Text shown section start
When discussing hardships Edralin uses literature as a way to illustrate the conflicts. 

Edralin said, “Types of conflicts: Man vs Self. This one might be the hardest part. It’s scary to start something new. You have self doubt. You have this fear built up and it clouds your mind with negative thoughts. But I had to remember and go back to my inspiration. I can’t let them down. Even if I fail, I know that I tried and I tried my best! 

“In addition to fear, I also struggled with my ego. I have to remind myself to remain grounded. I have to remind myself to focus on my purpose instead of focusing on the numbers such as Instagram likes and follow. I have to be humble enough to know that any given day, God can take this away from me.

“Second conflict: Man vs Society. This is the part where you worry If people are going to purchase your product. Are people going to respond well or are they going to give you negative feedback? These are the thoughts I have every time I put out a new collection. The way I deal with this is through research. I research what the market needs/wants and incorporate my ideas with that. Also, I try to focus and cater to my customers. I just have to ignore the negativity.”


  • What do you think are the most difficult/challenging things you’ve faced in your career?

With the pandemic, the effects on small businesses have been more crucial than ever. Causing problems left and right. 

“The biggest so far is for sure the pandemic as it challenged not only the brand but my personal life,” Edralin said. “It really took a toll on my mental health which led to a decline in my physical health as I wasn’t eating right, working out, or getting the right amount of rest.”


  • What do you enjoy most about your business?

When all comes crashing down and darkness is all you see, there is a light at the end of the tunnel. This light for Edralin is the visual aspect of his business. Marketing and taking pictures of products is a difficult task for many and isn’t enjoyed but for him it is.

The collection is meant to remind people to never turn their back on their purpose

To quote Matheus Edralin said, “I mostly enjoy the visual merchandising part. I was a VM for the most part of my retail career. When it’s time to do the styling, photoshoot, and merchandising, I tend to wake up a bit earlier. I enjoy the whole process. I taught myself how to print shirts. And I also have to pack them nicely before shipping them out. Learning how to do everything to increase the margin profit is a must. In other words, try to cut the middle man as much as possible.”
Text shown section end
Source information section start
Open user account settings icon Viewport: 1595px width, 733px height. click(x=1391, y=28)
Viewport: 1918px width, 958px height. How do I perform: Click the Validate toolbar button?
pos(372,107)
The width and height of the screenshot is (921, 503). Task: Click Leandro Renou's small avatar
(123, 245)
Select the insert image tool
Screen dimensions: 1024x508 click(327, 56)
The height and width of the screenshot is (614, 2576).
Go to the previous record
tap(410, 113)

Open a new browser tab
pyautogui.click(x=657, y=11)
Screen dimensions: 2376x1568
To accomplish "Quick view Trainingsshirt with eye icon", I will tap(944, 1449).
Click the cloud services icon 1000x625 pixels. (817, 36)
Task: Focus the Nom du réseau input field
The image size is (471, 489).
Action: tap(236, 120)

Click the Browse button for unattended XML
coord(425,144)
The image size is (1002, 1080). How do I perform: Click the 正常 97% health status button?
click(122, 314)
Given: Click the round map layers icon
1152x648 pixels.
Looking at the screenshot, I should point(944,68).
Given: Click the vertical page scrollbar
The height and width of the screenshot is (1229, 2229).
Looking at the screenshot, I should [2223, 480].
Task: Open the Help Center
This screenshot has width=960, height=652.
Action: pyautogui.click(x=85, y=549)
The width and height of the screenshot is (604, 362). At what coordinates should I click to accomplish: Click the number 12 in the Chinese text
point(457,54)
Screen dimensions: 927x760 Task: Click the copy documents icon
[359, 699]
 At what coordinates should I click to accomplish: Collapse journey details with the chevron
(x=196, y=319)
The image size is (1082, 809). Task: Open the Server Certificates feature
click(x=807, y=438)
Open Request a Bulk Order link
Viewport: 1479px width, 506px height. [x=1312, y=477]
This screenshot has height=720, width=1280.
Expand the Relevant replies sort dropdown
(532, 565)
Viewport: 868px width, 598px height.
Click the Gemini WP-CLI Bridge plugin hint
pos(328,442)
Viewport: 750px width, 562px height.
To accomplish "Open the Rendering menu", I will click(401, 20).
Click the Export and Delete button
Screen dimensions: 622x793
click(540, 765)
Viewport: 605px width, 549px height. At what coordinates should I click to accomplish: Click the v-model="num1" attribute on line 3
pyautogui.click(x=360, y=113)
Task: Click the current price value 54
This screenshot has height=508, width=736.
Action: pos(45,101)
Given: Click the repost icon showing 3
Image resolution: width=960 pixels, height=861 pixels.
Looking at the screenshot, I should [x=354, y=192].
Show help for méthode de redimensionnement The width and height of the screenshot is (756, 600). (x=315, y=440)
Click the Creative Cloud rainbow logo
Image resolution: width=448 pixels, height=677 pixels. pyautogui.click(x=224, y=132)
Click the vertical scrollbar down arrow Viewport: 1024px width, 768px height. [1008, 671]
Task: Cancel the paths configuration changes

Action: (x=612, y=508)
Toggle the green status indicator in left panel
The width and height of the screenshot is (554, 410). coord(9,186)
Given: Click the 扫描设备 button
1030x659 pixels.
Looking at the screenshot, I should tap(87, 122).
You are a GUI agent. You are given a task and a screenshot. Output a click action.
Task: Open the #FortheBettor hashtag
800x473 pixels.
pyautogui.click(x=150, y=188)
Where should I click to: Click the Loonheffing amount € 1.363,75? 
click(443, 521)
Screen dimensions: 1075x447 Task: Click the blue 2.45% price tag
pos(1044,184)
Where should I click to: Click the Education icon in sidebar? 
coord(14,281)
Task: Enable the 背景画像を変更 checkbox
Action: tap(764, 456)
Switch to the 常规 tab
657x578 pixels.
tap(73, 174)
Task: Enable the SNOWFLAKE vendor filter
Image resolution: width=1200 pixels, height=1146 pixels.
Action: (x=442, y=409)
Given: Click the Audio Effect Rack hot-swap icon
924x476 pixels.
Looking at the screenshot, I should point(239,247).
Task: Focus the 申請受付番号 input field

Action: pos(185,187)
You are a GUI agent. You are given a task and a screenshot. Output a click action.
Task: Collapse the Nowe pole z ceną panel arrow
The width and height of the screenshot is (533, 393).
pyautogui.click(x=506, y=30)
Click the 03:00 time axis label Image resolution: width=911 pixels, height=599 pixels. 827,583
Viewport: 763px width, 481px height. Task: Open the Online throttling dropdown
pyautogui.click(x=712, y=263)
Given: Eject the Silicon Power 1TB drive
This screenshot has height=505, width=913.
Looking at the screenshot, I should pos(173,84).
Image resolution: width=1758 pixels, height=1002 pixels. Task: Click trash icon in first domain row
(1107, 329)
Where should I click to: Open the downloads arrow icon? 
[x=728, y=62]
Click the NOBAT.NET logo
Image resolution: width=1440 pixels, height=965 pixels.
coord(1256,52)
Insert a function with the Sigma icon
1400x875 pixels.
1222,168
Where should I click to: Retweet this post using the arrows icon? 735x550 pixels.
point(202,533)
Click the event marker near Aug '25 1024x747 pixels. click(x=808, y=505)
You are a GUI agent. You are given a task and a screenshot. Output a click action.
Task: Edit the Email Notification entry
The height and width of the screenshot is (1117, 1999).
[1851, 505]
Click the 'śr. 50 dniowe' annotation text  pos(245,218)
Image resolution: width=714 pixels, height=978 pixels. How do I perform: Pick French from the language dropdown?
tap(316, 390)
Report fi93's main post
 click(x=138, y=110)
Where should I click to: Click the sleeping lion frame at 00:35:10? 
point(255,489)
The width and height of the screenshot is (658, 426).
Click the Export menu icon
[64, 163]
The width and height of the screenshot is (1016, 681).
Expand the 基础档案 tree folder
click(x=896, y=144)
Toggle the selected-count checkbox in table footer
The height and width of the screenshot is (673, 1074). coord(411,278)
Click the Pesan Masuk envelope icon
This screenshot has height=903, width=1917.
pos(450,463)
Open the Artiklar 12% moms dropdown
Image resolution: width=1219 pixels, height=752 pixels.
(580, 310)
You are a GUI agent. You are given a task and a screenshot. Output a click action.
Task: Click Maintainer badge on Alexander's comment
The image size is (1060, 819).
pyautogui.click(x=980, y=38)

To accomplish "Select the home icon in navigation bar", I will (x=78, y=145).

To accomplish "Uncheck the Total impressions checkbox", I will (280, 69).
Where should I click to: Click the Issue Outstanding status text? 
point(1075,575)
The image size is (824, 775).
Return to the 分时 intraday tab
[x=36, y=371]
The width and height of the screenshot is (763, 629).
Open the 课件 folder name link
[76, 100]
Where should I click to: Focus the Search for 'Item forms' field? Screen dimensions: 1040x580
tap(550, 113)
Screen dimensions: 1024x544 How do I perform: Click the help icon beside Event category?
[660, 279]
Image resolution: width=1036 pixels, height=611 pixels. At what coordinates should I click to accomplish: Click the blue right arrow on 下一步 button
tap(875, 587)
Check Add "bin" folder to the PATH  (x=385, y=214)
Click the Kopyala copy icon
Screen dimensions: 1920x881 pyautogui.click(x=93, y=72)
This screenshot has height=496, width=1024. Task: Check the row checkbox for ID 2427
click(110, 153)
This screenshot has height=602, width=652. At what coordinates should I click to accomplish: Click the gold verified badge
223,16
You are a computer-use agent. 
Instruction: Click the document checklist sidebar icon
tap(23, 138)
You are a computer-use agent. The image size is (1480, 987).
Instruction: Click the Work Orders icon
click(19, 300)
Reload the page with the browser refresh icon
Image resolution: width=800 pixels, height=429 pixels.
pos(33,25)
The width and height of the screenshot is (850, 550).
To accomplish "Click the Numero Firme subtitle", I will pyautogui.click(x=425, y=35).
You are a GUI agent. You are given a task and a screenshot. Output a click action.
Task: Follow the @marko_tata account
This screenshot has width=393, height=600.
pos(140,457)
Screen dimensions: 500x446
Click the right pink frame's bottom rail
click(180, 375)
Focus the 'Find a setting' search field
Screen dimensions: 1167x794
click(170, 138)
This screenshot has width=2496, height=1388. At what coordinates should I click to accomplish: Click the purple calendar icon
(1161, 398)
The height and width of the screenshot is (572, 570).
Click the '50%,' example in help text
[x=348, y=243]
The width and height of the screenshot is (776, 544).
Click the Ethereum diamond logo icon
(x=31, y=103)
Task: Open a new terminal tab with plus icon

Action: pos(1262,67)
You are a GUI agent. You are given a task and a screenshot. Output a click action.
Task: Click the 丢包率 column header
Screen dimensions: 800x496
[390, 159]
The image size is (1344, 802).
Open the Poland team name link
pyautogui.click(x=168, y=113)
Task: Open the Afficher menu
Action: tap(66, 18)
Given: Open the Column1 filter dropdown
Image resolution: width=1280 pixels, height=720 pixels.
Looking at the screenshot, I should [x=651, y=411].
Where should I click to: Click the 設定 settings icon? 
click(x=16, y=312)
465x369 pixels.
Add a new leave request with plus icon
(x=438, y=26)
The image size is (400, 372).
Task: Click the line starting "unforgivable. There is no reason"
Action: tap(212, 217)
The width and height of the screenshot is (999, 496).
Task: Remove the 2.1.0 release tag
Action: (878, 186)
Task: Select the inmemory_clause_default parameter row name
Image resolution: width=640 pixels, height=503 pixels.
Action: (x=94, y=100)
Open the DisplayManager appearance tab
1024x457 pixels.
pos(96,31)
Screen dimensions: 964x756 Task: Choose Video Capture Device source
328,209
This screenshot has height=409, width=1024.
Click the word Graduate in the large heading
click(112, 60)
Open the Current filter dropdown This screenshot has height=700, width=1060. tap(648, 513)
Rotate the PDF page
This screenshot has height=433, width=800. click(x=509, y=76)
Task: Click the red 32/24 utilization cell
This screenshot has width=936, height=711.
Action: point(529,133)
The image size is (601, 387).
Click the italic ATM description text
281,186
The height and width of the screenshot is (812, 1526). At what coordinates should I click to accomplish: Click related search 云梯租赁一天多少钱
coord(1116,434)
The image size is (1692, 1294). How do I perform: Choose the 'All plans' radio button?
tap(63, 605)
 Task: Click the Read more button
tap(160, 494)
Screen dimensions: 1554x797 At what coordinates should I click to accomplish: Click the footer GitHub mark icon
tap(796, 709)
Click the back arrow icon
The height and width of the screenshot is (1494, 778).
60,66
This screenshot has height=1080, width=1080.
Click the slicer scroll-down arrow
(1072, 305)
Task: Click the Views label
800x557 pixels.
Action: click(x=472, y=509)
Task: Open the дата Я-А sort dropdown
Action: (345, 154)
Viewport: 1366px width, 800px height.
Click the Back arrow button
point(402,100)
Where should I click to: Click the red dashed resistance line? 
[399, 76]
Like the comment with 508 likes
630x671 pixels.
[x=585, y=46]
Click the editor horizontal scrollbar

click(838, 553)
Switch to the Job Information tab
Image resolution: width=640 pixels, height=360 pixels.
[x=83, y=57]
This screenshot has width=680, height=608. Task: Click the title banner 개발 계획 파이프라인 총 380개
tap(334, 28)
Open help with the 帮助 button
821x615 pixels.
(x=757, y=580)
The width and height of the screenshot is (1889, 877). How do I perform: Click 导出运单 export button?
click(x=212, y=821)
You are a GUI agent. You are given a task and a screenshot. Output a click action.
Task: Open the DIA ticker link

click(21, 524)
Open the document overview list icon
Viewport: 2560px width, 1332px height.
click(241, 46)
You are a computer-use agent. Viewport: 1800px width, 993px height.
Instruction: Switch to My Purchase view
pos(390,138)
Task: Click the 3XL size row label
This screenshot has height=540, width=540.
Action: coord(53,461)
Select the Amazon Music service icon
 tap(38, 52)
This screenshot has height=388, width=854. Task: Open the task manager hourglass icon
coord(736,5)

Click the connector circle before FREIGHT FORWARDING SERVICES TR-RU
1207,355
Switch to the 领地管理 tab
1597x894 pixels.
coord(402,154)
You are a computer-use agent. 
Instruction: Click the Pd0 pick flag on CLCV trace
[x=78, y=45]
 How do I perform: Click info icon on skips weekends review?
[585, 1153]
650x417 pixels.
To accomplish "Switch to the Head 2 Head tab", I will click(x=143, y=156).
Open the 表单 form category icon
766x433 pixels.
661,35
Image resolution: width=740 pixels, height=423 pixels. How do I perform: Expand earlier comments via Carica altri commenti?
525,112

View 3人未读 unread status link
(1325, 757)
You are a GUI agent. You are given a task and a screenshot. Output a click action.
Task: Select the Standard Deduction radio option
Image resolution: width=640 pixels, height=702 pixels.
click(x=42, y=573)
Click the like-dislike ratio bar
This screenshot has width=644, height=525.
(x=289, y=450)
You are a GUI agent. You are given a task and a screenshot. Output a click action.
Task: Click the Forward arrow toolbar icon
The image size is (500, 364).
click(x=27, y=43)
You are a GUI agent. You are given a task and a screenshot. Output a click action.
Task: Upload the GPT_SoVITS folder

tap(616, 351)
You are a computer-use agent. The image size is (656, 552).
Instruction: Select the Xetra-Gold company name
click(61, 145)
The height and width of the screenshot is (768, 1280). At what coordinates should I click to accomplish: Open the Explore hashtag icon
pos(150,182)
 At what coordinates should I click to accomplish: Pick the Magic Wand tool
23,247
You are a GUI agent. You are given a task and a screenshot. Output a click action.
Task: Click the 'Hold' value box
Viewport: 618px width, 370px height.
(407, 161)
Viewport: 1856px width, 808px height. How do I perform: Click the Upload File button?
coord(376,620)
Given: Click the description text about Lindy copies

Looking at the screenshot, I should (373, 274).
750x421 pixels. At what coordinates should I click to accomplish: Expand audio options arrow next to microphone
Source information section end
* _Problems to solve_:
• A. Rewrite the paragraph beginning "When all comes crashing down" from the Edralin interview above in two shorter sentences, keeping its main facts.
• B. Write the next part of the Edralin interview above, picking up after its final quoted paragraph about cutting out the middle man.

* _Outputs for the tasks_:
• A. For Edralin, the bright spot in his business is its visual side. Many people find marketing and photographing products difficult and don't enjoy it, but he does.

• B.
  • Do you have any advice for aspiring business owners?

For aspiring entrepreneurs, business isn’t always easy. Money, time, and experience are factors that take time to develop and perfect. Being young pushes you to feel like you have to perfect everything.

Edralin said, “My advice to young aspiring entrepreneurs is to focus on the nearest goal; be patient, be present, be genuine with your intentions, be prepared to put in 110 percent effort, be humble, be open to learning things, be coachable, prioritize your health, ask for help if needed, learn how to be personable and relatable, have fun.”


  • What do you think the influence of street wear has on the fashion industry?

Fashion is seasonal wear, whereas streetwear is forever. Shown through social media, streetwear has had a large impact on the fashion industry whether avocation or the style itself.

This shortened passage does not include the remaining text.